Genes that code for proteins, like FGF4, first need to be transcribed into a molecule called messenger RNA (mRNA). A group of enzymes called ribosomes "read" this transcript and assemble a chain of amino acids - a protein - based on the information it encodes. That's the usual story, but sometimes, an mRNA molecule is converted back into DNA through a process called reverse transcription; some viruses have the ability to do this.
The DNA molecule can then be inserted back into the genome it was originally transcribed from, often in a new place. But to be active, these reinserted genes need to be surrounded by the right "promoter" sequences. Without these promoters, most inserted genes just sit around doing nothing, slowly building up debilitating mutations. However, a lucky few hop back into just the right place where they can "borrow" promoters from other parts of the genome. They can go on to produce functional proteins and these active copies are called retrogenes.
Parker found clear evidence that the extra FGF4 of dachshunds and corgis is indeed a retrogene. When genes are transcribed into mRNA, useless chunks of sequence called introns are edited out of the transcript. An mRNA molecule that is then reverse-transcribed would produce a shorter, more streamlined stretch of DNA than its original gene. That's exactly what the second FGF4 of short-legged dogs is - an intron-less version of the original.
Parker's team isn't yet clear what this extra copy of FGF4 does to stunt the growth of their bearers, but they have a very good idea. They suggest that with two copies of the gene, the dogs overproduce the FGF4 protein, which docks at, and turns on, another protein called FGFR3. In humans, overactive FGFR3 is responsible for virtually every case of achondroplasia, the most common type of dwarfism. It seems that FGFR3 and its partner proteins are responsible for shortness in both man and man's best friend.
The short-legged varieties were developed in many different countries and they don't sit on an exclusive branch of the dog family tree. Nonetheless, the sequence of the FGF4 retrogene strongly implies that it arose only once, very early on in the evolution of domestic dogs and before they split into the various modern breeds.

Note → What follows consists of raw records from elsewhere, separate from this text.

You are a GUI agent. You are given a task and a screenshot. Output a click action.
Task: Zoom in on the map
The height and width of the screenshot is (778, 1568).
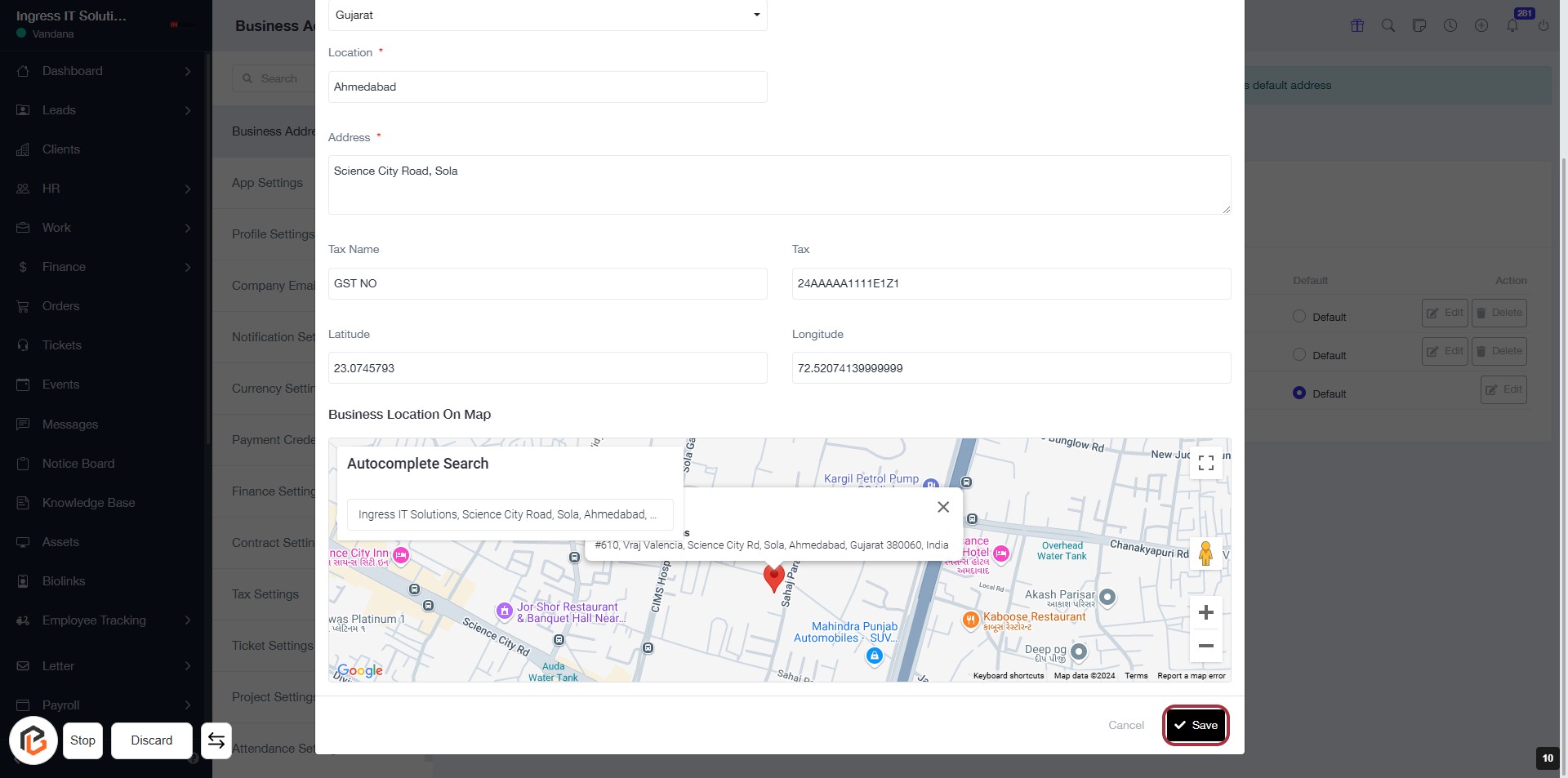point(1205,613)
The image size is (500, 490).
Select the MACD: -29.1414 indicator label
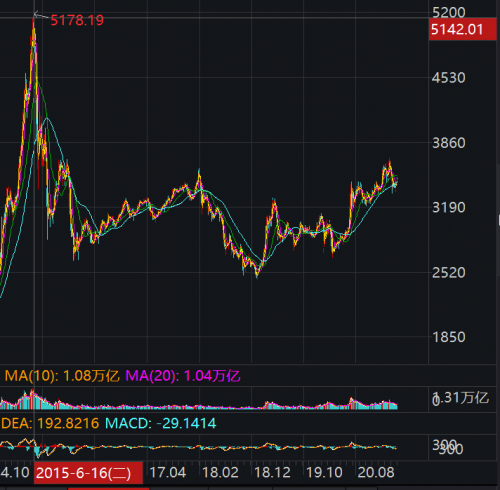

This means that for the longest time, domestic dogs had the potential for dwarfism, which was independently maintained and nurtured by breeders all over the world. Originally, they were shaped for specific jobs like flushing out burrowing animals. Later on, breeders would have kept imposing strong evolutionary pressure on their animals to meet the conditions set by dog-breeding associations. The big question is whether a single retrogene can be as potent as force in the evolution of wild species as it so clearly has been in a single domestic one.